The Mechanisms of a Metabolic Switch
We therefore know why cancer cells opt to switch from normal respiration to aerobic glycolysis; the next question is how they do this. This is an active area of research; we are still deciphering the exact mechanisms of this metabolic switch. In a previous article, I explained how tumours often develop regions of low oxygen. This activates the hypoxia stress response, mediated by the hypoxia inducible factor (HIF). However, over recent years it has become clear that HIF activity is not merely a response to low oxygen levels. HIF can be activated in response to a variety of triggers, such as radiation induced DNA damage, signalling from other proteins, growth factors, and the presence of pyruvate. Once activated, HIF can go on to activate genes that support aerobic glycolysis, and repress genes involved in normal respiration.
HIF clearly plays a central regulatory role in switching the metabolism of cancer cells from normal respiration to aerobic glycolysis.
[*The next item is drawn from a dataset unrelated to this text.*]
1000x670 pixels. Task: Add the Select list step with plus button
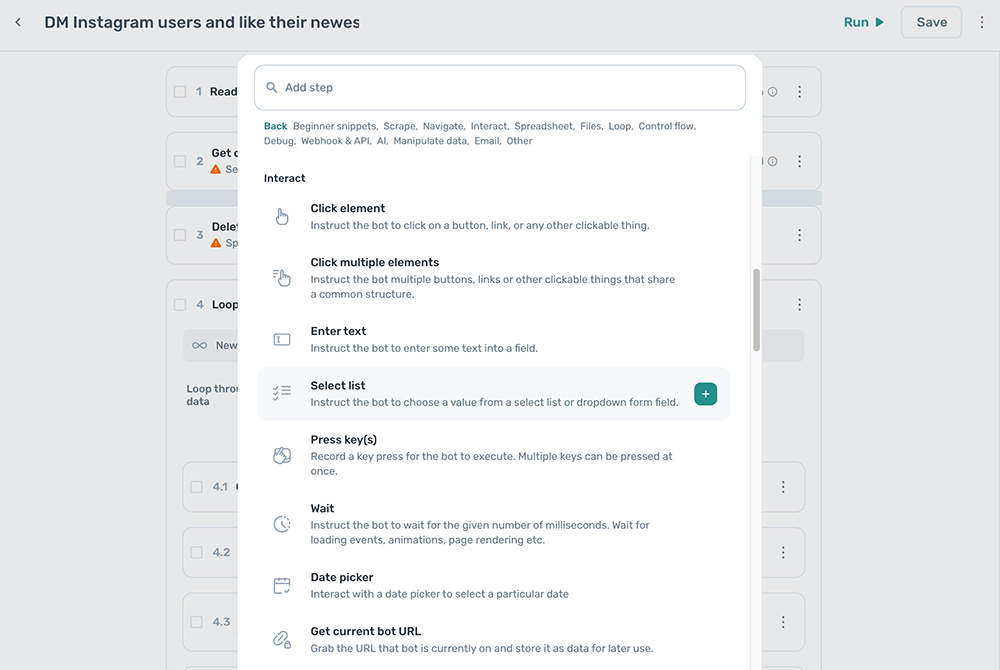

But what are the other signalling pathways that support this metabolic switch? One of the most important pathways is controlled by an enzyme known as Phosphoinositide 3 Kinase (often shortened to PI3K). PI3K can be activated by a variety of survival signals from outside the cell, via receptors on the cell surface membrane. Once activated, the PI3K pathway can mediate cell growth and survival, inhibit apoptosis, activate angiogenesis, and, notably here, activate aerobic glycolysis. In other words, activation of the PI3K pathway supports cancer cells. PI3K activates another protein known as AKT, which then activates the protein mTOR. Once activated, mTOR can also activate HIF, further supporting HIF’s efforts to switch cancer cell metabolism from normal respiration to aerobic glycolysis. PI3K signalling is negatively regulated by another protein known as PTEN. It is therefore unsurprising that cancers often have mutations that inactivate PTEN, thus preventing it from inactivating PI3K signalling.
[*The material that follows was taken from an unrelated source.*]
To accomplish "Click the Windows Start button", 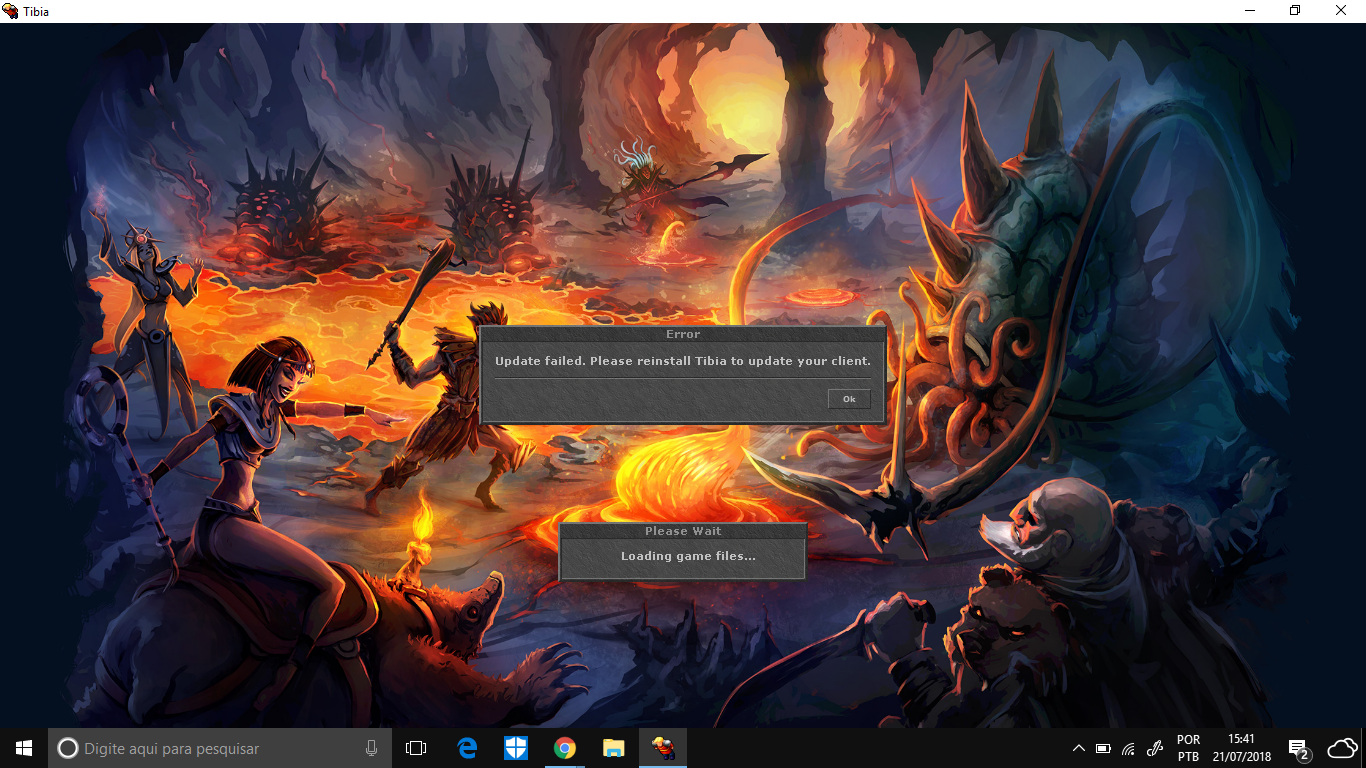I will pyautogui.click(x=24, y=748).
It is increasingly important to understand that this is not so much a signalling pathway as it is a signalling web. Throughout this series, I have described normal cellular processes that serve to check uncontrolled growth and division. Many of the signalling pathways involved in these processes can cross-talk with each other: the components of one pathway can regulate another. For example, I discussed how the protein P53 is known as the Guardian of the Genome, as it is responsible for detecting and mitigating DNA damage. Another recently discovered function of P53 is in promoting normal respiration while dampening aerobic glycolysis. Given that P53 is the most commonly mutated protein in all cancers, it is unsurprising that the loss of normal P53 function disrupts this balance and pushes the cell towards aerobic glycolysis. The cellular pathways described in the Hallmarks of Cancer are not isolated; when mutated, they feed into each other, amplifying their effects and driving cells towards the uncontrolled growth that results in cancer.
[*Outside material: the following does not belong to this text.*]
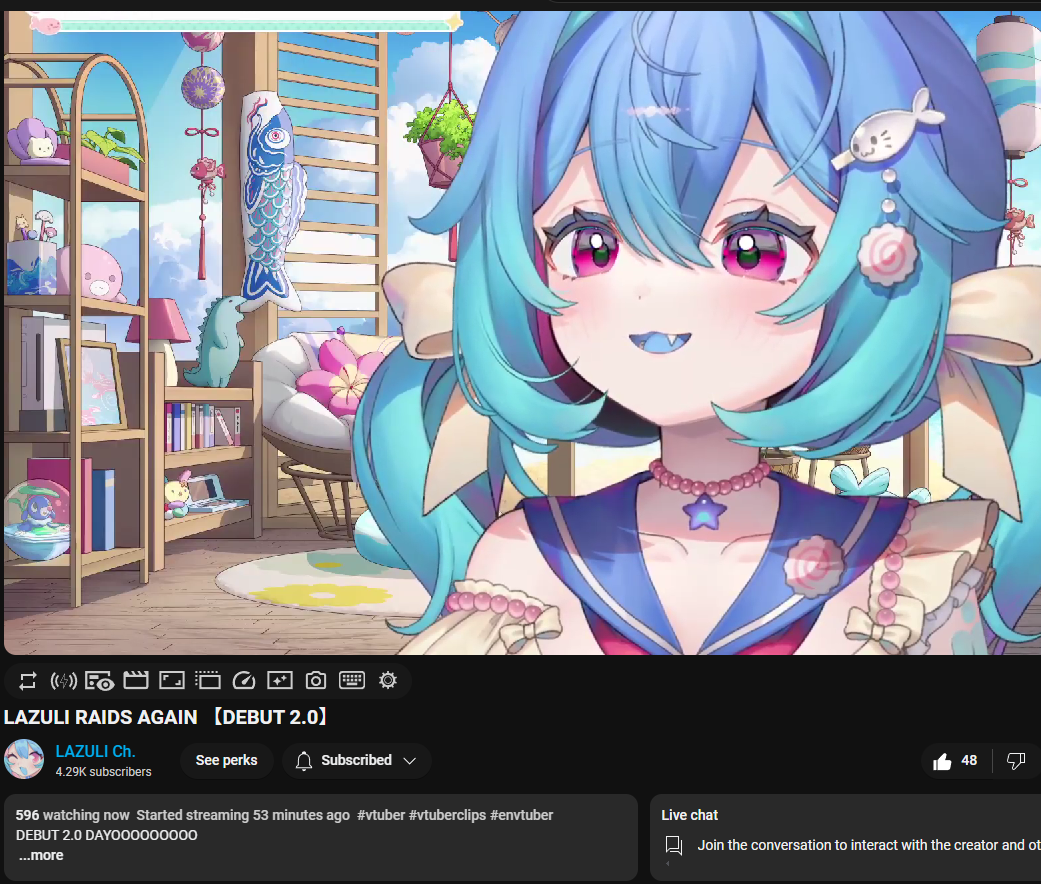Click the See perks button
The image size is (1041, 884).
[226, 761]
It is also important to understand that cancer cells do not function in isolation. Tumours are complex tissues, made up not only of cancer cells, but blood vessels, immune cells and other bystanders. These healthy cells are co-opted and subverted to perform tasks that support cancer progression. For example, the lactic acid secreted by cancer cells can induce tumour associated macrophages to create new blood vessels for the growing tumour, via the HIF pathway. The cellular pathways described in the Hallmarks of Cancer are not only interconnected, the body’s own cells, when trapped inside the tumour microenvironment, engage in complementary metabolic pathways, supporting and encouraging cancer cell survival and growth.